(AVAILABLE DATA Opens)

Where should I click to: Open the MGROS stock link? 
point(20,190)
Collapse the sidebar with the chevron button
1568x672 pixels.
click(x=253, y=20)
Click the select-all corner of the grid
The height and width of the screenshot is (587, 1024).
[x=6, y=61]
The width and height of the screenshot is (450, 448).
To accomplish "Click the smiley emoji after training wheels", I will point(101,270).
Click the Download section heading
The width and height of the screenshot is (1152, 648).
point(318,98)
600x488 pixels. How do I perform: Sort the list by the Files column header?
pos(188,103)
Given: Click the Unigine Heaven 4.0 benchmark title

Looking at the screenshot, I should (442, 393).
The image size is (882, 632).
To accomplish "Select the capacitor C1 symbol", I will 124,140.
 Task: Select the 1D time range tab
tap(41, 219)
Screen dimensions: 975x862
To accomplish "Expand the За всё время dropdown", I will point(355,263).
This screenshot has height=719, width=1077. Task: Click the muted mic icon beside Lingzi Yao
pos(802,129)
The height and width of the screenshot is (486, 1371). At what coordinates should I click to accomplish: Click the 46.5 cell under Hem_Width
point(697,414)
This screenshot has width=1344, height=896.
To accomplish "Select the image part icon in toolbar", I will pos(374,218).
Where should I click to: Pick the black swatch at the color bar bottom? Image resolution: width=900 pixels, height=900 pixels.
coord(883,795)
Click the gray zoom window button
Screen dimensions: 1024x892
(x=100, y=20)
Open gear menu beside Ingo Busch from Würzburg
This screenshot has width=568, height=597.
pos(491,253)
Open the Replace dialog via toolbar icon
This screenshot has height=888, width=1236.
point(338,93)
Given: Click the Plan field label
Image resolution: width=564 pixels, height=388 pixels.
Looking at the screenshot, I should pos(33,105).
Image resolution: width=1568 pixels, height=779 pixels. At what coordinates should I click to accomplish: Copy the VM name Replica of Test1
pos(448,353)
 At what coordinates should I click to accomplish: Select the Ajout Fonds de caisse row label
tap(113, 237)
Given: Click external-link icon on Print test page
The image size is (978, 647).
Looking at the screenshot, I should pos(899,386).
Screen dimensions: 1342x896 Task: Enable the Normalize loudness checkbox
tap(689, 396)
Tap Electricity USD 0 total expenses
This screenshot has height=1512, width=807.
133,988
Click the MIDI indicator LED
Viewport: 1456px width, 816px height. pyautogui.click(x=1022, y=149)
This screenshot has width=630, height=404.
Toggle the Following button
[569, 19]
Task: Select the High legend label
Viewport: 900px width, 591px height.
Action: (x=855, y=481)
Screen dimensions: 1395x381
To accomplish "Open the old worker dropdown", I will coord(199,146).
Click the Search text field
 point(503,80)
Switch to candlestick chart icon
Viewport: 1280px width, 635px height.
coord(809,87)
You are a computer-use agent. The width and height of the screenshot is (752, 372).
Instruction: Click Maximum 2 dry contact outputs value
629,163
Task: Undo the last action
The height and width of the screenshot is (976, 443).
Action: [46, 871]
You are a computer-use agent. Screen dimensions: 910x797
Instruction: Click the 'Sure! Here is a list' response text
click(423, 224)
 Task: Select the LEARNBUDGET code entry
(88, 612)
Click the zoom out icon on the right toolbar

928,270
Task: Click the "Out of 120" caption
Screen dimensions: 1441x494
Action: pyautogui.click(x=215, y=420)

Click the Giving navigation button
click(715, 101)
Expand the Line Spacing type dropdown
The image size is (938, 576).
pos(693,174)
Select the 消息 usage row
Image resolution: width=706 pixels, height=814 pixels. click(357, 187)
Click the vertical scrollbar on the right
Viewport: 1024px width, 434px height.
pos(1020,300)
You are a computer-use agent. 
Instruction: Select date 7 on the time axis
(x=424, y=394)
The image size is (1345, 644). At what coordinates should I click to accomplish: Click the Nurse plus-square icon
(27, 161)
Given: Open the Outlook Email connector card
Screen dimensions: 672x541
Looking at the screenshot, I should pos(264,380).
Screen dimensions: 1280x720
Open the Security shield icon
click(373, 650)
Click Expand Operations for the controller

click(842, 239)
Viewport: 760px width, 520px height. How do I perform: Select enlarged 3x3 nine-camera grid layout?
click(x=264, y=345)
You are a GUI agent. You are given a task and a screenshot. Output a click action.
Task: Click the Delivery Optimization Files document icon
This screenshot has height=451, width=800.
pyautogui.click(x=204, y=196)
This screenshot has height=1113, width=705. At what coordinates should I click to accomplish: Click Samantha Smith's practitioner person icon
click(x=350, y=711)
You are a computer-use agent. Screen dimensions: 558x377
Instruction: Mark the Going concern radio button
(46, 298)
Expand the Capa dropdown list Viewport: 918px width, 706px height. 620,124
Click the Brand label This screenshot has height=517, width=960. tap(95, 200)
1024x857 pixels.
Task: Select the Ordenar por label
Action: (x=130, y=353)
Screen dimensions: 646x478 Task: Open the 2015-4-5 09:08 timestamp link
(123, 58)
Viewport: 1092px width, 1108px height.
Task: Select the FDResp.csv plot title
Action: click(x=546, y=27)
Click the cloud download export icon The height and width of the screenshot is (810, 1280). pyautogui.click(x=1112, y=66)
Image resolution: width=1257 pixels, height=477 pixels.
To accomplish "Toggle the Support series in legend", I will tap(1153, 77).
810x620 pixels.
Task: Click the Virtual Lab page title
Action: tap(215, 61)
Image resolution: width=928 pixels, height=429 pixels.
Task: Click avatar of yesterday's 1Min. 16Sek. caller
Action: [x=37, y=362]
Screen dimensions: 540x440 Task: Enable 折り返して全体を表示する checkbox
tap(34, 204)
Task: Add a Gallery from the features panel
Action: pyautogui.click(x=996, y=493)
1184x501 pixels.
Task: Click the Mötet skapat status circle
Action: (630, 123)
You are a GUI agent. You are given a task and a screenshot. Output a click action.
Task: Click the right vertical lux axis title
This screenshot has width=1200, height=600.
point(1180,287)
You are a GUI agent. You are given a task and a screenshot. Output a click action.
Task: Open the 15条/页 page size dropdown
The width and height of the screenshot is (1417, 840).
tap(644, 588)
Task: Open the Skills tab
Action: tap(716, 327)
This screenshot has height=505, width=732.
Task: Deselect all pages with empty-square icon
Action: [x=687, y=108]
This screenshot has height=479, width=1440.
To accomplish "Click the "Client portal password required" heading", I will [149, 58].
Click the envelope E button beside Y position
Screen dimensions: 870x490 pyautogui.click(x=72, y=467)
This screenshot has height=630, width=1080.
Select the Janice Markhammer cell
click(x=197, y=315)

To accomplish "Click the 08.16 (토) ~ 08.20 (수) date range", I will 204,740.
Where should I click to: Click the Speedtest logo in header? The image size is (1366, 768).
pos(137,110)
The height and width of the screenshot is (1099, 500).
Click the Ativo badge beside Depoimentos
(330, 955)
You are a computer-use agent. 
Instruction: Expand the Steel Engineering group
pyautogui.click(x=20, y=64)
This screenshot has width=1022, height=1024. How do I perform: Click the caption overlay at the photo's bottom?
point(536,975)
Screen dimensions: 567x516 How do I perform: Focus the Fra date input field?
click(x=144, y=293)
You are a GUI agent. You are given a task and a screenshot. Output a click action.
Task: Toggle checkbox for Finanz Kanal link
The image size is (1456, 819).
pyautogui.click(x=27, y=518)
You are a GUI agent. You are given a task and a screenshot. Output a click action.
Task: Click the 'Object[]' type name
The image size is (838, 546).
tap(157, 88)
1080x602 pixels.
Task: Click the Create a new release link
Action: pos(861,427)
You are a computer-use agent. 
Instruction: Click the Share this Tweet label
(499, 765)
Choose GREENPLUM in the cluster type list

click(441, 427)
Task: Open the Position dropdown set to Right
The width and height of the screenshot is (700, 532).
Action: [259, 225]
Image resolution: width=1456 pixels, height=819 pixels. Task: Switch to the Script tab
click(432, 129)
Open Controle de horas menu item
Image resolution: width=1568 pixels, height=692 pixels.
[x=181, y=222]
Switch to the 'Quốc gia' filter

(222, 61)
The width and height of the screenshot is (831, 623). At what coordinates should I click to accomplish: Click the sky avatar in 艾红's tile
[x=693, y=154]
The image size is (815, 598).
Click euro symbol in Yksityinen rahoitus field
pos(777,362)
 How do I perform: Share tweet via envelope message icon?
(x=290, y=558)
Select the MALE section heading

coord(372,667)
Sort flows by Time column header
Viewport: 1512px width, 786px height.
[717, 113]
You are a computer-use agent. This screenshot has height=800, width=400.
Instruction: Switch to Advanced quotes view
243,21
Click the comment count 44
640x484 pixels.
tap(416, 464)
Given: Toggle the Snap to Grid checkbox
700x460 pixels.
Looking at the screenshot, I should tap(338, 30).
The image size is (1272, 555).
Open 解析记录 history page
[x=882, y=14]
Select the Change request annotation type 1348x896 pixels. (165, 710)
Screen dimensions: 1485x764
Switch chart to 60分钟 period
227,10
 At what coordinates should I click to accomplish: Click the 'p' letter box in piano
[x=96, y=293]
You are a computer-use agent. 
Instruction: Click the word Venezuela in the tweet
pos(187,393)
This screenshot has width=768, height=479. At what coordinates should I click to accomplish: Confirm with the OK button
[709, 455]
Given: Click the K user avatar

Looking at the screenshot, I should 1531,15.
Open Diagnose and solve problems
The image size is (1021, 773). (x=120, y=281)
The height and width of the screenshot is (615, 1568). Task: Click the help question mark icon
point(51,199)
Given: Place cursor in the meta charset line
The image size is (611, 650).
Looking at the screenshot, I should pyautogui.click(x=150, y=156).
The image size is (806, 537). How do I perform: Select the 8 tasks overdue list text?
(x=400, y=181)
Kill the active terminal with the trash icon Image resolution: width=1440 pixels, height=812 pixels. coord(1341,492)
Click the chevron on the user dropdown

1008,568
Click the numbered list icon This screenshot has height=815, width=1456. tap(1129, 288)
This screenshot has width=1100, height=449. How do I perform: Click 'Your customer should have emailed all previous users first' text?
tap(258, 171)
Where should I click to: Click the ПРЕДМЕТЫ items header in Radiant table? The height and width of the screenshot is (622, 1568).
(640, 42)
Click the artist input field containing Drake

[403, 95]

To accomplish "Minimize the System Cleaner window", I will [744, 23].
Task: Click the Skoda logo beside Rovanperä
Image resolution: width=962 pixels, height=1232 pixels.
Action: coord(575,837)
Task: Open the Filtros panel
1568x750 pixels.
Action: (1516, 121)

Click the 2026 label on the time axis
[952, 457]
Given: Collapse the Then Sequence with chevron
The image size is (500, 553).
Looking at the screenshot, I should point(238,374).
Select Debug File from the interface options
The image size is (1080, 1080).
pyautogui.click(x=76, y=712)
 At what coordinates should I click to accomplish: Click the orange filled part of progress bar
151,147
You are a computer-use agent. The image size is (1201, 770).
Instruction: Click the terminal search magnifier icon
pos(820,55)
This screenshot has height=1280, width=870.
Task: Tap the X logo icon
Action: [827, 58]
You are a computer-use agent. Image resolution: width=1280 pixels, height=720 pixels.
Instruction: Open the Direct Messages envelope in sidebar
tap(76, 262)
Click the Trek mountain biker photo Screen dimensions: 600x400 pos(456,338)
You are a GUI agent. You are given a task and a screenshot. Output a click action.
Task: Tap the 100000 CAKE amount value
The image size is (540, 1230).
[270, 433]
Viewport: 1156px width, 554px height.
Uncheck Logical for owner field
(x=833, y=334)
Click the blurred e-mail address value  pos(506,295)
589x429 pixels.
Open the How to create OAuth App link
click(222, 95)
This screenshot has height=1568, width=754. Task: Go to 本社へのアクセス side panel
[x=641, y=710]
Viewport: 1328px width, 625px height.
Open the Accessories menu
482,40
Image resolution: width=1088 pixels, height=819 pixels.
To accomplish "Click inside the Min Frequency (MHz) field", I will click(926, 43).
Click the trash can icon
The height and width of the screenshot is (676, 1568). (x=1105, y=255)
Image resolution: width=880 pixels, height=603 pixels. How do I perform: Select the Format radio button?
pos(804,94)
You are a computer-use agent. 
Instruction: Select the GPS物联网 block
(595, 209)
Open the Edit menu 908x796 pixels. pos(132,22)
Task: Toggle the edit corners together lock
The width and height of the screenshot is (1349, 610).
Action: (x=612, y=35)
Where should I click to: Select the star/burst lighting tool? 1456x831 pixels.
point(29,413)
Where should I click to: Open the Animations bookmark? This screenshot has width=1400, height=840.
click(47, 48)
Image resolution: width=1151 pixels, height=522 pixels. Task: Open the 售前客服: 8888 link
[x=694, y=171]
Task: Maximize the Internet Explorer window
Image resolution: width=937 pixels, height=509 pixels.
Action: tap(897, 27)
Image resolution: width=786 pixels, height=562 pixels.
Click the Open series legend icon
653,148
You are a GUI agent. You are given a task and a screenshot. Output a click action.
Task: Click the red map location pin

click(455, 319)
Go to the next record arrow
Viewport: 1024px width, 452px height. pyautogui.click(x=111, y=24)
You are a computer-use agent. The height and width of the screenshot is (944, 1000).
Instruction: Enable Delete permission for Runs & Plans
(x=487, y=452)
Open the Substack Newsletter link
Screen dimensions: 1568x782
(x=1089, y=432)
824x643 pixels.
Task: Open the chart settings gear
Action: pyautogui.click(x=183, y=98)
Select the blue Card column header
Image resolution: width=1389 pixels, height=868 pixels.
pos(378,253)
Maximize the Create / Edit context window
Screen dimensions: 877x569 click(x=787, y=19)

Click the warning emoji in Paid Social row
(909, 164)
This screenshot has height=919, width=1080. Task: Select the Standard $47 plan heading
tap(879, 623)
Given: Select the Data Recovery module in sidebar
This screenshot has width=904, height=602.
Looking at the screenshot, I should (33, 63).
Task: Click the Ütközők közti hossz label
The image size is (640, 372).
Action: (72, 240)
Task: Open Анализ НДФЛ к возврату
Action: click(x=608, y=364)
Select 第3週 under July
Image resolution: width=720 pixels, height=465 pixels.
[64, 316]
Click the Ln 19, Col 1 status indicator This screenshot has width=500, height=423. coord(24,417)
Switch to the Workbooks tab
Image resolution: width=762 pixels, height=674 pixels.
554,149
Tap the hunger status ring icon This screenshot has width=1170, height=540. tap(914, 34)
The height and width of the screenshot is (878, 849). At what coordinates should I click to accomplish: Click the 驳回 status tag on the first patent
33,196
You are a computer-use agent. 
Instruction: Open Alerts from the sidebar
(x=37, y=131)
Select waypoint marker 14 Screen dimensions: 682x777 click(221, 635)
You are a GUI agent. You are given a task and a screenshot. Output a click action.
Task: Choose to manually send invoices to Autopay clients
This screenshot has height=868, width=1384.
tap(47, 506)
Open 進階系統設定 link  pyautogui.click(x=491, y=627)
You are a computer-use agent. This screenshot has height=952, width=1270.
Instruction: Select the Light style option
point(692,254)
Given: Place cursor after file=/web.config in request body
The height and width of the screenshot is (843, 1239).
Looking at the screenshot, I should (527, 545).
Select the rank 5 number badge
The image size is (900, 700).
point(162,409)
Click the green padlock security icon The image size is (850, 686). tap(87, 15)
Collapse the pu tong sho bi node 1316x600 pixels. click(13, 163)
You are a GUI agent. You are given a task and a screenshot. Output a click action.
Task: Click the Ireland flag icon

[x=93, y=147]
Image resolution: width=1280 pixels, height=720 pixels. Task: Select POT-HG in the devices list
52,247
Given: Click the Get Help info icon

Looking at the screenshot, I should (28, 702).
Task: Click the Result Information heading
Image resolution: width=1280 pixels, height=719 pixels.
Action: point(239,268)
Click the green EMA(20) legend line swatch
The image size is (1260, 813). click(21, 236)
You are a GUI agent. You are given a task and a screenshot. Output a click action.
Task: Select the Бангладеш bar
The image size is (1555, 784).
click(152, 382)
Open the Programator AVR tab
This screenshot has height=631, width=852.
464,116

(AVAILABLE DATA Closes)

## YOUR TASK
Repeat the entries above verbatim, but only from the line that has "Given: Click the Unigine" down to the line that has "This screenshot has width=1344, height=896.", inclusive.

## COMPLETED TASK
Given: Click the Unigine Heaven 4.0 benchmark title

Looking at the screenshot, I should (442, 393).
The image size is (882, 632).
To accomplish "Select the capacitor C1 symbol", I will 124,140.
 Task: Select the 1D time range tab
tap(41, 219)
Screen dimensions: 975x862
To accomplish "Expand the За всё время dropdown", I will point(355,263).
This screenshot has height=719, width=1077. Task: Click the muted mic icon beside Lingzi Yao
pos(802,129)
The height and width of the screenshot is (486, 1371). At what coordinates should I click to accomplish: Click the 46.5 cell under Hem_Width
point(697,414)
This screenshot has width=1344, height=896.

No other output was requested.